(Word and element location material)

■ ■ ■

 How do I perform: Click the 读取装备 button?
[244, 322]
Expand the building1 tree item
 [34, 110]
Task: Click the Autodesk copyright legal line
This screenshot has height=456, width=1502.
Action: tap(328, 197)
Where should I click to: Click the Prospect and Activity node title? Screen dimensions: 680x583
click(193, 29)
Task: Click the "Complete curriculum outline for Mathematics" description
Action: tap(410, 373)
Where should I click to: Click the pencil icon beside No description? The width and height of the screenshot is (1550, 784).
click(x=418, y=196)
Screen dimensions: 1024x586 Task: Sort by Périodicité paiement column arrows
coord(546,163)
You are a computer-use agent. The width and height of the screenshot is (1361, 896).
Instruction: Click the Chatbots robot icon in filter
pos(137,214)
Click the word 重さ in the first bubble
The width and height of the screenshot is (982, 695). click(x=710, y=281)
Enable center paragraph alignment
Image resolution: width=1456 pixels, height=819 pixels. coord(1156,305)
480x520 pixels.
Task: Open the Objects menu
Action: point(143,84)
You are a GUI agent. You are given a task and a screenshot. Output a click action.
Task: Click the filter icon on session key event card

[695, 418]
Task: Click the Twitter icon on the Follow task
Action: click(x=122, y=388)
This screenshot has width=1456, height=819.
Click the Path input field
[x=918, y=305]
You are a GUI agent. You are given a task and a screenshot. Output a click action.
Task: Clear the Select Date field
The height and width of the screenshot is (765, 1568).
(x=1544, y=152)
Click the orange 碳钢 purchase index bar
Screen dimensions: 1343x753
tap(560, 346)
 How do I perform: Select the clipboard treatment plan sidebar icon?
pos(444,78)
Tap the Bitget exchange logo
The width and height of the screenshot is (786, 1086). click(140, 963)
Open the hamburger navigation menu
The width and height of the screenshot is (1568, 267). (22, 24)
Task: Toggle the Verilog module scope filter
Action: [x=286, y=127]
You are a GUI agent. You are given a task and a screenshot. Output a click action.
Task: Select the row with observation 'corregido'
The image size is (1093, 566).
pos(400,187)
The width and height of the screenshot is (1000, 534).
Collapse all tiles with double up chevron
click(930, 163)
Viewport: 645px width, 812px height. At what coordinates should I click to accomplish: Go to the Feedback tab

■ ■ ■

■ GOAL OF THE EXERCISE:
Format the lines of the material from the one containing "Where should I click to: Click the pencil" through the one containing "Action: click(x=122, y=388)", inclusive, as a Markdown table with the columns n and Line. Number each row, and leave blank lines out.

■ IN RESPONSE:
| n | Line |
|---|---|
| 1 | Where should I click to: Click the pencil icon beside No description? The width and height of the screenshot is (1550, 784). |
| 2 | click(x=418, y=196) |
| 3 | Screen dimensions: 1024x586 Task: Sort by Périodicité paiement column arrows |
| 4 | coord(546,163) |
| 5 | You are a computer-use agent. The width and height of the screenshot is (1361, 896). |
| 6 | Instruction: Click the Chatbots robot icon in filter |
| 7 | pos(137,214) |
| 8 | Click the word 重さ in the first bubble |
| 9 | The width and height of the screenshot is (982, 695). click(x=710, y=281) |
| 10 | Enable center paragraph alignment |
| 11 | Image resolution: width=1456 pixels, height=819 pixels. coord(1156,305) |
| 12 | 480x520 pixels. |
| 13 | Task: Open the Objects menu |
| 14 | Action: point(143,84) |
| 15 | You are a GUI agent. You are given a task and a screenshot. Output a click action. |
| 16 | Task: Click the filter icon on session key event card |
| 17 | [695, 418] |
| 18 | Task: Click the Twitter icon on the Follow task |
| 19 | Action: click(x=122, y=388) |